Medical interventions

The various medical interventions that can be used will depend on what the caregiver feels is the cause of the retained placenta and if the woman is heavily bleeding.

The most common interventions can include:

Oxytocin injections
Manual removal of the placenta
Umbilical vein Injection

Oxytocin injections. In most cases the 3rd stage will be actively managed, so an oxytocin injection (usually Syntocinon) will more than likely already have been given during the birth of the baby. If the woman is having a naturally managed 3rd stage, then the caregiver may only give this injection if the placenta is retained and / or the woman is heavily bleeding.

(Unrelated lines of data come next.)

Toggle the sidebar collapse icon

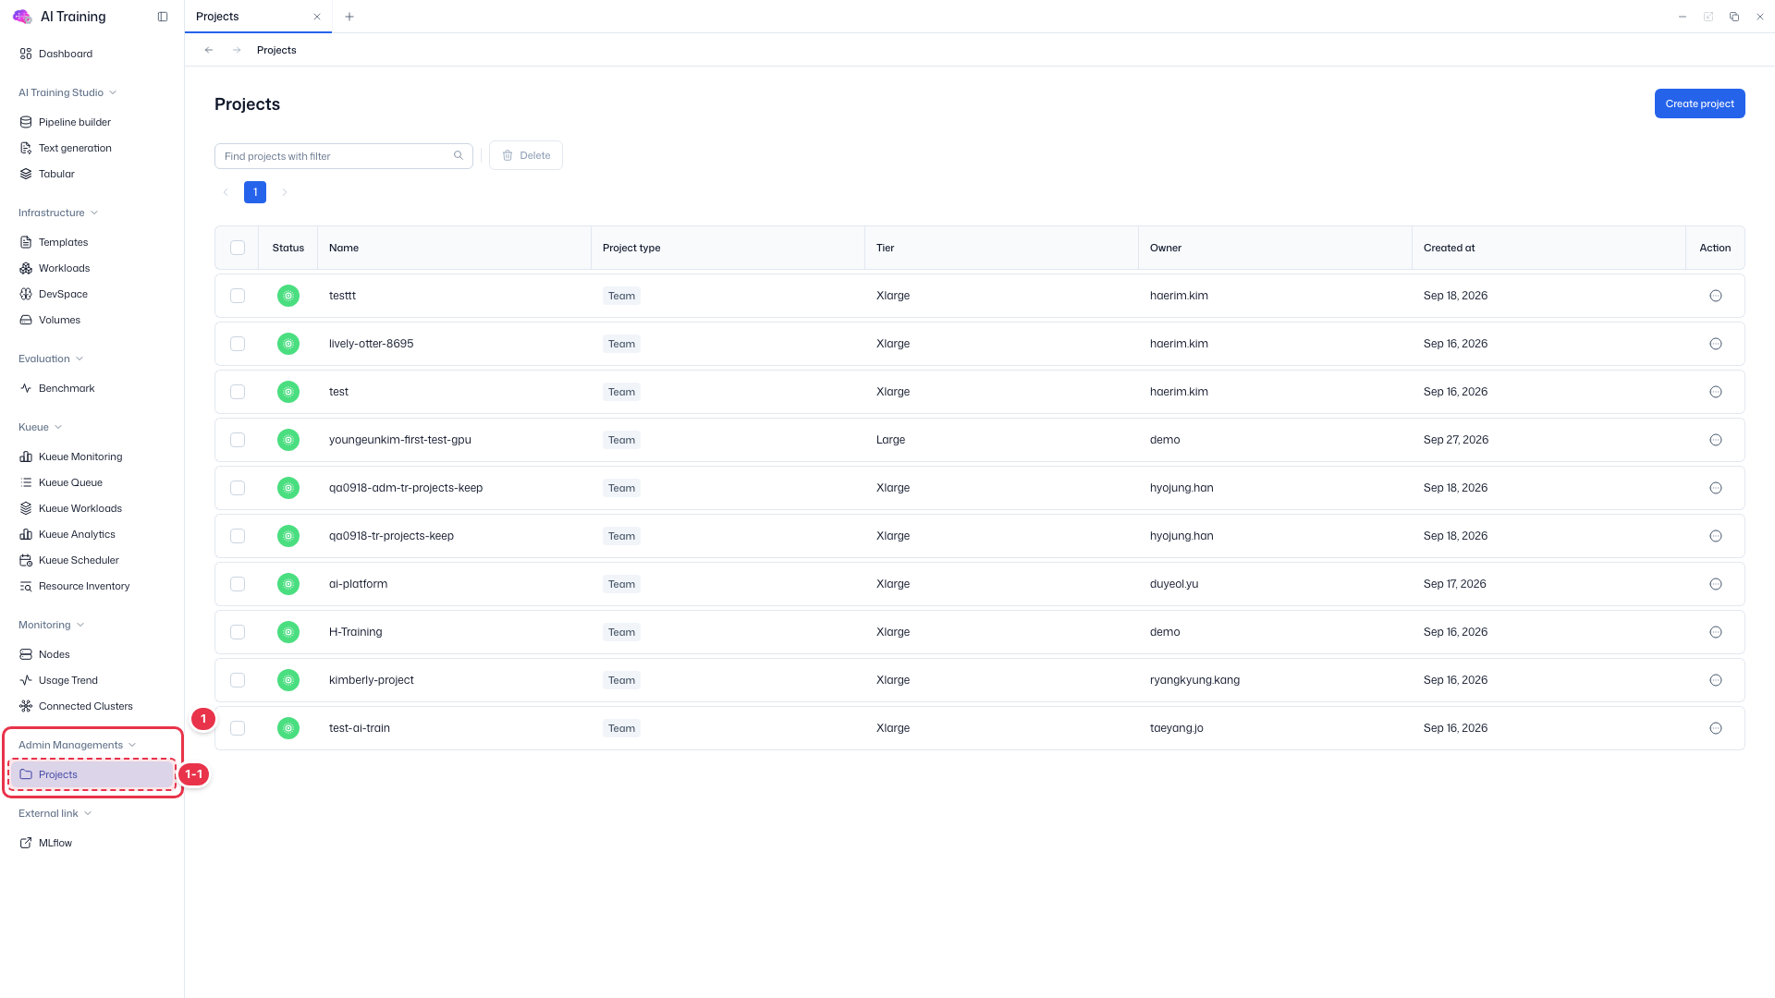[x=163, y=17]
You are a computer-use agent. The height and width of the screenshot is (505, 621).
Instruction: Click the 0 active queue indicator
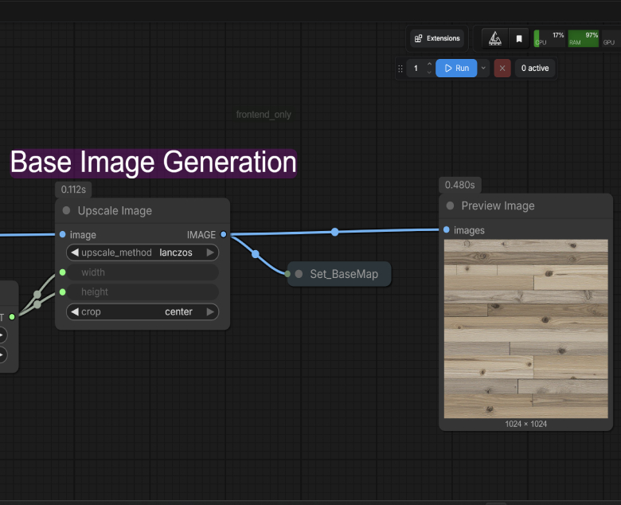(535, 69)
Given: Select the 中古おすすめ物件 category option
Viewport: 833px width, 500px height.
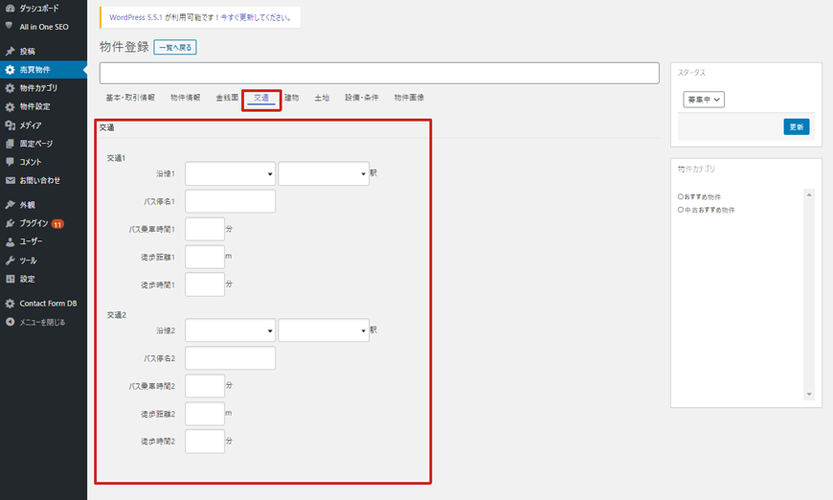Looking at the screenshot, I should point(680,209).
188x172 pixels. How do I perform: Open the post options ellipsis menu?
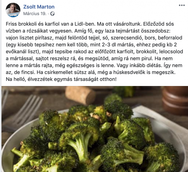pos(182,5)
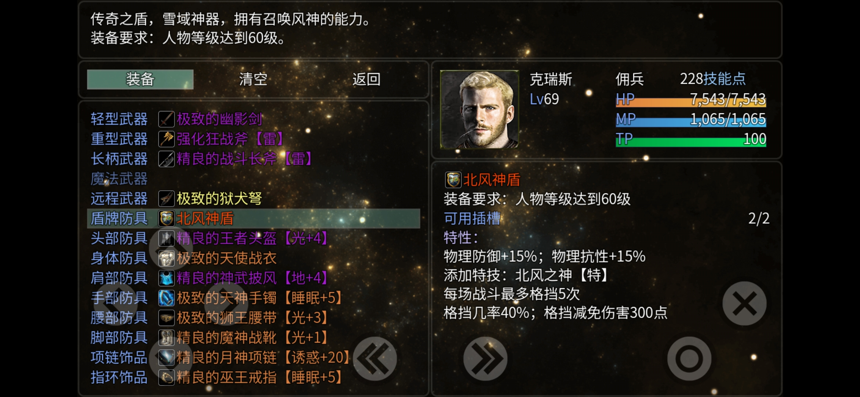Tap the 精良的巫王戒指 ring icon
This screenshot has height=397, width=860.
tap(166, 377)
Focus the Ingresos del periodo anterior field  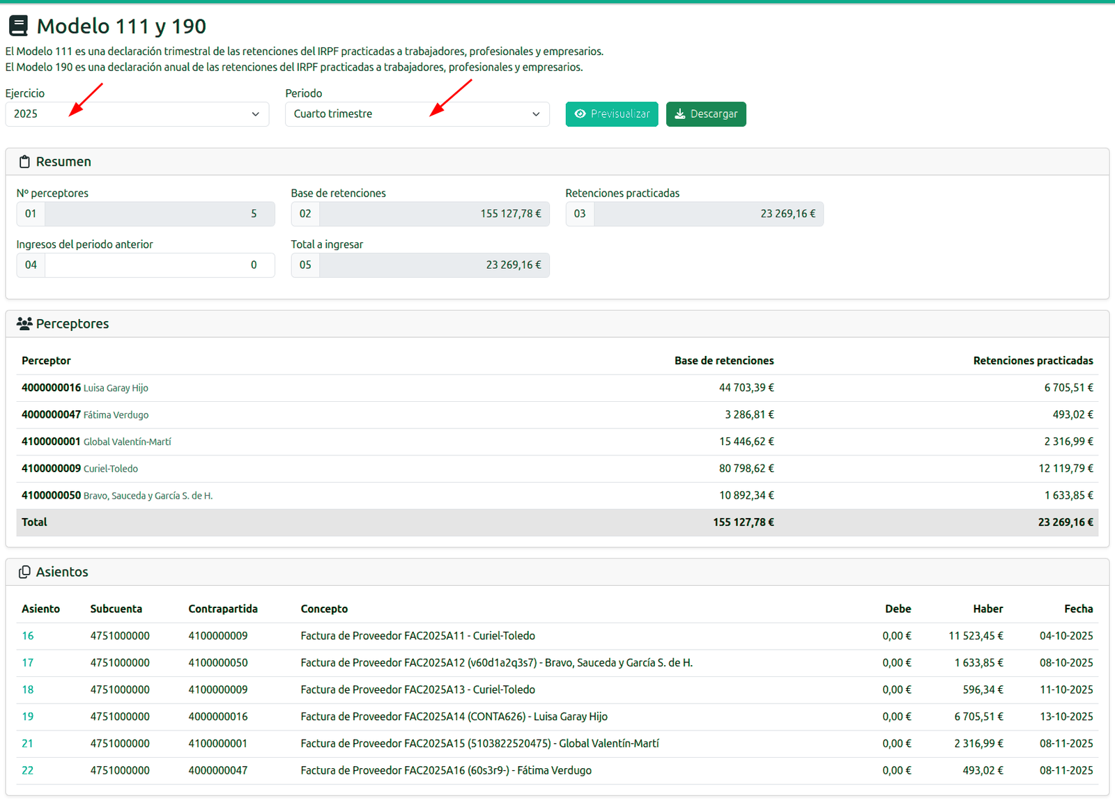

Another oxytocin injection (called Ergometrine) is usually avoided as it can close the cervix too soon and retain the placenta, even if the placenta successfully separates. This is because the drug causes a very strong, constant contraction that is more likely to entrap the placenta rather than release it. Ergometrine may be given in an emergency situation as a 'stop gap' solution to control heavy bleeding before the placenta is manually removed. Oxytocin Injections are discussed in Class 7 .

Manual removal of the placenta. Manual removal of the placenta (also known as MROP) is the most common treatment for a retained placenta. It involves the caregiver (usually the doctor) placing one hand into the woman's vagina, through the cervix and into the uterus. The caregiver feels for where the placenta is attached and uses their fingers to lift the placenta off the wall of the uterus.

Ideally this procedure is done using a general or epidural anaesthetic. Occasionally, in an emergency situation where the woman is bleeding heavily, there may be no time to administer the anaesthetic, and the procedure may be attempted with the woman using the gas.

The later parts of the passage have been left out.